::: Records shown

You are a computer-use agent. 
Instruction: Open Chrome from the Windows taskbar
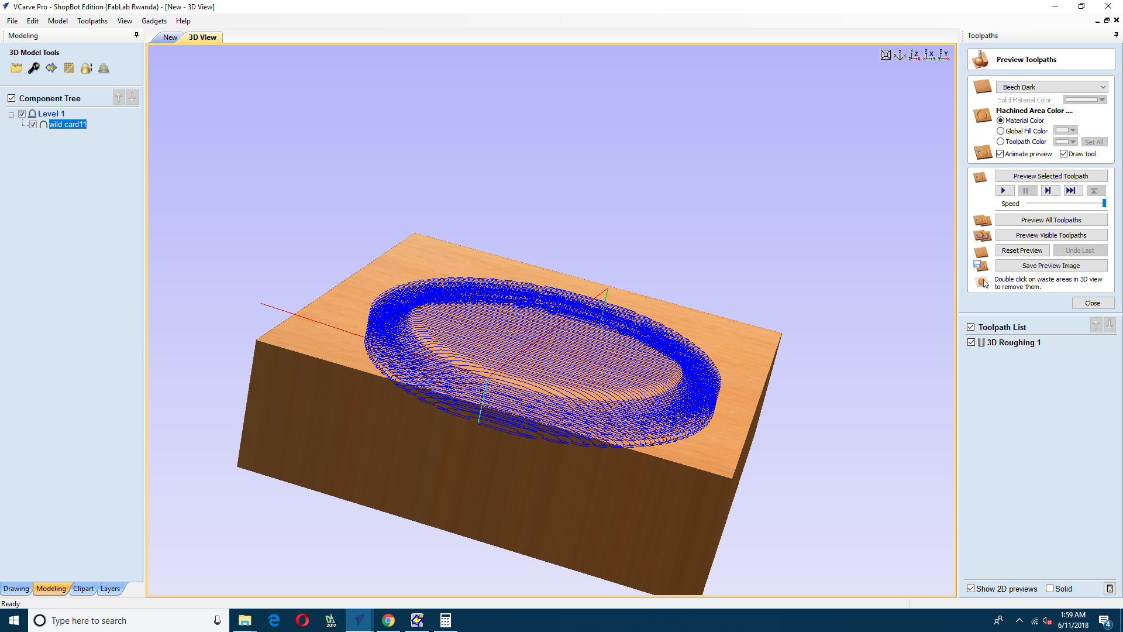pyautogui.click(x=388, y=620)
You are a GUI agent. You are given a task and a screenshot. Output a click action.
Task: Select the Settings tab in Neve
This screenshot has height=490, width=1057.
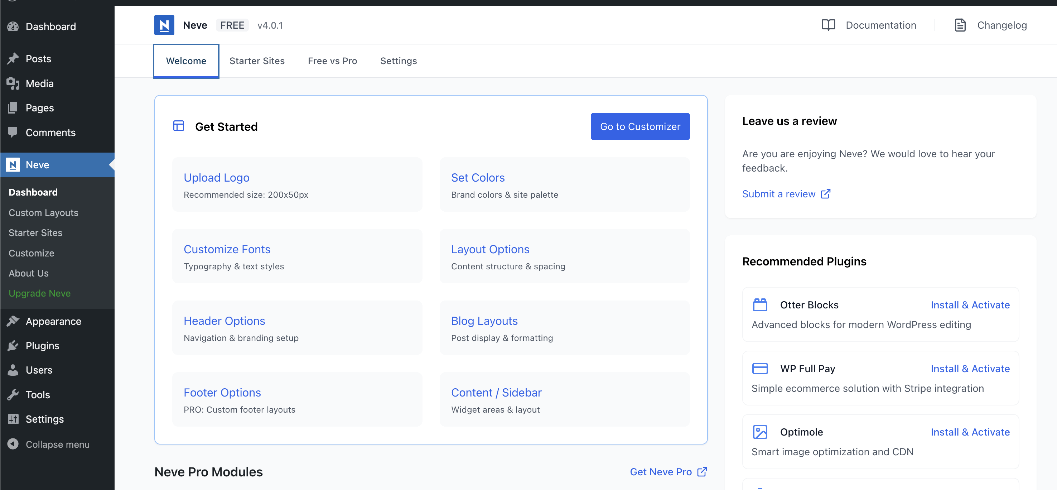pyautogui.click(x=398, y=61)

::::::

▶ Problem to work on: When a line among the entries contains "agent", pull that line out.

▶ Exercise result:
You are a computer-use agent. 
You are a GUI agent. You are given a task and a screenshot. Output a click action.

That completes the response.